Instructions:
(a) In the text on RPAPL 1304 foreclosure notices, rewrite the paragraph beginning "RPAPL 1304 provides that at least 90 days" as a short bulleted list that keeps its main facts.
(b) Translate this sentence from the text on RPAPL 1304 foreclosure notices into Spanish: "The statute provides the required content for the notice and provides that the notice must be sent by registered or certified mail and also by first-class mail to the last known address of the borrower (see RPAPL 1304[2] )."

Selected text:
RPAPL 1304 provides that at least 90 days before a lender, an assignee, or a mortgage loan servicer commences an action to foreclose the mortgage on a home loan as defined in the statute, such lender, assignee, or mortgage loan servicer must give notice to the borrower. The statute provides the required content for the notice and provides that the notice must be sent by registered or certified mail and also by first-class mail to the last known address of the borrower (see RPAPL 1304[2] ). "Strict compliance with RPAPL 1304 notice to the borrower or borrowers is a condition precedent to the commencement of a foreclosure action" ( Citibank, N.A. v. Conti–Scheurer, 172 A.D.3d 17, 20, 98 N.Y.S.3d 273 ; see Citimortgage, Inc. v. Banks, 155 A.D.3d 936, 936–937, 64 N.Y.S.3d 121 ; HSBC Bank USA, N.A. v. Ozcan, 154 A.D.3d 822, 825–826, 64 N.Y.S.3d 38 ), "and the plaintiff has the burden of establishing satisfaction of this condition" ( Aurora Loan Servs., LLC v. Weisblum, 85 A.D.3d 95, 106, 923 N.Y.S.2d 609 ). "By requiring the lender or mortgage loan servicer to send the RPAPL 1304 notice by registered or certified mail and also by first-class mail, the Legislature implicitly provided the means for the plaintiff to demonstrate its compliance with the statute, i.e., by proof of the requisite mailing, which can be established with proof of the actual mailings, such as affidavits of mailing or domestic return receipts with attendant signatures, or proof of a standard office mailing procedure designed to ensure that items are properly addressed and mailed, sworn to by someone with personal knowledge of the procedure" ( Citibank, N.A. v. Conti–Scheurer, 172 A.D.3d at 20–21, 98 N.Y.S.3d 273 [internal quotation marks omitted]; see Viviane Etienne Med. Care, P.C. v. Country–Wide Ins. Co., 25 N.Y.3d 498, 508–509, 14 N.Y.S.3d 283, 35 N.E.3d 451 ; Bank of Am., N.A. v. Bittle, 168 A.D.3d 656, 658, 91 N.Y.S.3d 234 ; Wells Fargo Bank, NA v. Mandrin, 160 A.D.3d 1014, 1016, 76 N.Y.S.3d 182 ).

Information supplied:
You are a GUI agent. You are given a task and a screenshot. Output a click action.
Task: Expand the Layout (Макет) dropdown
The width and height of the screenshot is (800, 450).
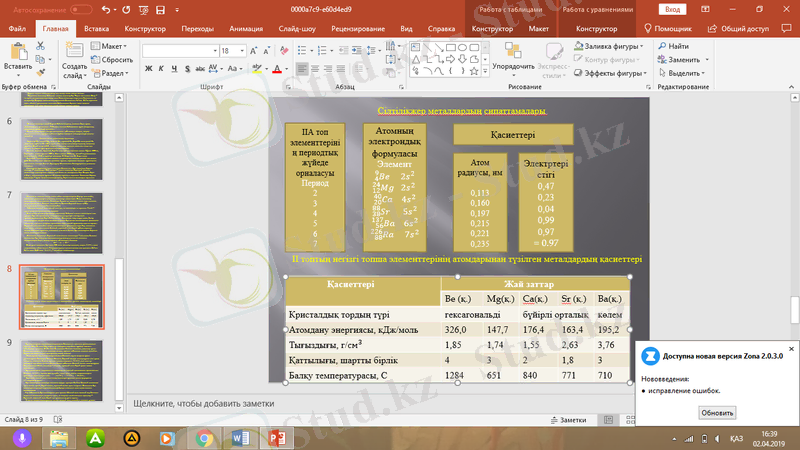pyautogui.click(x=112, y=46)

The answers:
(a)
- At least 90 days before starting a foreclosure action on a home loan, the lender, assignee, or mortgage loan servicer must give the borrower notice.
- The statute sets the required content of the notice.
- The notice must go to the borrower's last known address by registered or certified mail and also by first-class mail.
- Strict compliance with this notice requirement is a condition precedent to starting a foreclosure action, and the plaintiff bears the burden of proving it.
- Compliance can be shown by proof of the actual mailings, such as affidavits of mailing or signed domestic return receipts.
- It can also be shown by proof of a standard office mailing procedure designed to ensure proper addressing and mailing, sworn to by someone with personal knowledge of that procedure.

(b) La ley establece el contenido obligatorio del aviso y dispone que este debe enviarse por correo registrado o certificado y también por correo de primera clase a la última dirección conocida del prestatario (véase RPAPL 1304[2]).